Of course, legislators are not the only people PAs and NPs need to connect with if they want to continue to advance their practice. “You really need to be in tune with what’s going on with the department of insurance in your state, with the state boards of nursing [or medicine]—the people who make the rules, not just the statutes,” Towers points out.
And never underestimate the power of forming coalitions with like-minded groups. “The more you can reach out to groups that are interested in the same issues, whether it be other health care professional groups or other citizen groups, such as AARP, and create coalitions there, the better it is,” Towers says.
Davis agrees. If the state legislature is considering legislation to allow parents to administer insulin on school grounds, for example, PAs alone may have a modest influence. However, she says, “if we show up with the pediatricians and the certified diabetes educators and the nurses association and the emergency room physicians and the American Diabetes Association local chapter to talk about the same issue, that’s pretty good—we’ll get their attention.”
At the Heart of It
Perhaps the most important thing to remember, when legislative initiatives seem too difficult or time-consuming to tackle, is that patients are at the heart of them all. “It’s very important to look at it from the perspective of patient care and not just ‘me, me, me,’” Towers says. “This has to do with our ability to provide care to our patients and has to do with access and quality of care.”

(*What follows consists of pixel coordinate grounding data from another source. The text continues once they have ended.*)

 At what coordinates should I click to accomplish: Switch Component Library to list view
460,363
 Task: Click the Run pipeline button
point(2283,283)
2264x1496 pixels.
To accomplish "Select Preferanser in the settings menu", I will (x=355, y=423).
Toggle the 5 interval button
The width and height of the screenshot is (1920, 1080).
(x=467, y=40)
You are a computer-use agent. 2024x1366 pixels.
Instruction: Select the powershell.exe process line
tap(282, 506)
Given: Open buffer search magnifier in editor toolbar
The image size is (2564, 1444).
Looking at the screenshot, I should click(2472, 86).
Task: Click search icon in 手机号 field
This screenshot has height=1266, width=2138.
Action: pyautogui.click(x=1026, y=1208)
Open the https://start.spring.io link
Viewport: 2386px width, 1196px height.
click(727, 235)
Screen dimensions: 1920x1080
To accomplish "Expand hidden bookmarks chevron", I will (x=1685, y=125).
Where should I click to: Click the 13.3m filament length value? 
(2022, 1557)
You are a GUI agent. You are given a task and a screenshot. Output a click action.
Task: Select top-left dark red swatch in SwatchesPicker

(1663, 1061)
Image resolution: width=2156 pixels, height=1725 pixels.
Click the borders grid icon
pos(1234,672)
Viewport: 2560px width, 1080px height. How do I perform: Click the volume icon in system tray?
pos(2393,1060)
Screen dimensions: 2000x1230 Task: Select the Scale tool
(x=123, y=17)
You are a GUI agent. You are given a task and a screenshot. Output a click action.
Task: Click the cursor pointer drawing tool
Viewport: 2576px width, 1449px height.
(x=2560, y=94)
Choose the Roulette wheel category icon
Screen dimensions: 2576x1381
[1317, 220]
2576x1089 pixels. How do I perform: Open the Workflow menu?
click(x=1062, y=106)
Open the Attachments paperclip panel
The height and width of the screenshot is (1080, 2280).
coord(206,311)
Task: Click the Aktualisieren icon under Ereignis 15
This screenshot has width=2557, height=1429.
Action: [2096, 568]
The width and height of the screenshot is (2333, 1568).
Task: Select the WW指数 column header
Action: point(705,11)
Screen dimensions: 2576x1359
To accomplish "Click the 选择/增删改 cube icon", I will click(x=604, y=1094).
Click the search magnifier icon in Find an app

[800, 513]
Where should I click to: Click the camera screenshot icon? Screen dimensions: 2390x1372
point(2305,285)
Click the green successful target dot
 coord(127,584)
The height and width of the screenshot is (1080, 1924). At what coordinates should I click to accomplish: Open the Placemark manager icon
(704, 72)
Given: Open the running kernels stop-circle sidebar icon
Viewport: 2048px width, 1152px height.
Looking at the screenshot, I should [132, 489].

Clinicians cannot practice at all without laws and regulations that allow them to do so, and each additional privilege they receive enhances their ability to help someone else. Asking the state legislature to open the formulary isn’t about résumé enhancement for clinicians; it’s about providing patients with the medications they need. But even local issues that may not directly relate to PAs and NPs—such as the closure of an adult day care facility in the area—can impact patients’ well-being, and these may provide a small but vital opportunity to speak up. “If something is good for patients, then of course we must endorse it,” Davis says.
“We truly are in the trenches,” NPO’s Lewis says. “And we have a responsibility to make sure that our patients get safe health care and that it’s also the best health care they can get. So it’s more than just us.”
Towers says advocating for patients “needs to go beyond the walls of where you’re providing your care. Everyone should see themselves as someone who does advocate for their patients in this way.”
This is why, even when the odds seem to be against you and you have to make repeated attempts to get legislation passed, “you don’t give up,” Lewis says. “You just keep building relationships with those in power, and then those relationships will hold in the long run for you.”